An unsolicited email pops into my inbox from Nick Griffin, leader of the BNP. Apparently, he has had another letter this week from Trevor Phillips, head of the Equality and Human Rights Commission, warning that his party may still be breaking the law, despite agreeing to end its "whites only" policy.
"What would the heroes of D-Day, charging up the beaches of Normandy through a hail of machine gun bullets, have thought had they known that one day a black Marxist would use taxpayers' money to persecute British patriots fighting for their country?" Mr Griffin wants to know.
"What would those Spitfire pilots..." Sorry. I cannot bear to continue.

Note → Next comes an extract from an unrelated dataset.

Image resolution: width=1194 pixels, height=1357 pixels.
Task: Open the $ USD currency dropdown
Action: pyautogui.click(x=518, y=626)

The heart bleeds.
Sealed with a loving tweet
After all those stories you have read about MPs in sex scandals, here is one to make you go "Aww". At 1.19am last Sunday, the newly elected Liberal Democrat MP for Chippenham, Duncan Hames, sent out a short Twitter message which read: "Asking the question".
Almost at once, his fellow Liberal Democrat Jo Swinson, who became Britain's youngest MP when she was elected for East Dunbartonshire in 2005, at the age of 25, tweeted back: "Answering 'yes' :o)".

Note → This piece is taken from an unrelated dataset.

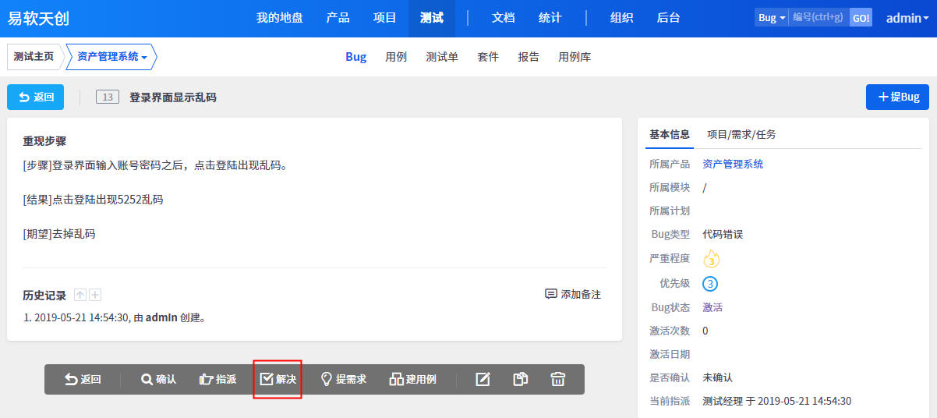Click the delete bug trash icon
This screenshot has width=937, height=418.
click(x=558, y=379)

"It is not a match made in heaven," said Corsham town councillor Isabel Langsford. "It is a match made in Parliament."
Cumbria's media frenzy
While some people's attention was distracted by a football match on Wednesday afternoon, a hushed conversation was taking place in the House of Commons on the subject of the shootings in Cumbria.

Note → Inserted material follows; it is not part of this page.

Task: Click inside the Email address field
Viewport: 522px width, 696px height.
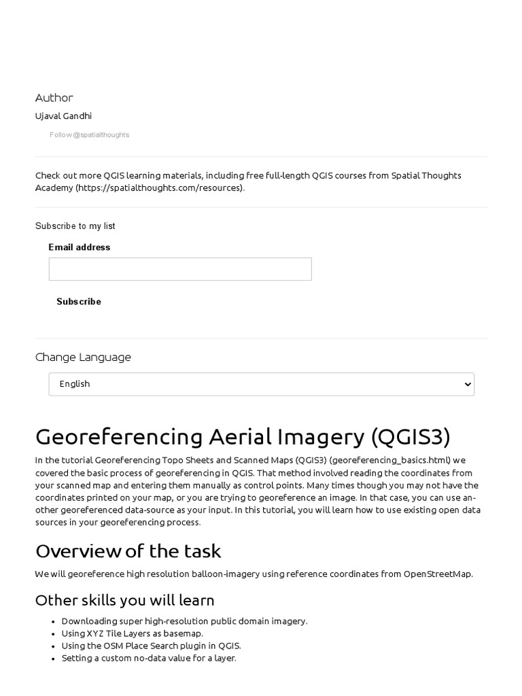Action: pyautogui.click(x=180, y=269)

It cannot be called a debate, because there was no disagreement, but one highly controversial issue was aired. The local Labour MP, Jamie Reed, launched an attack on the behaviour of some of the journalists who covered the murders – particularly the national media – who descended on the area in the aftermath of the murders waving their chequebooks.
"Nobody ever agreed to have friends and family members offered money if they spoke to, or obtained a photo of a distraught relative of one of those who died, or to have six-figure sums paid for exclusives, or smaller sums paid to them if they could tell the whereabouts of certain individuals," he said.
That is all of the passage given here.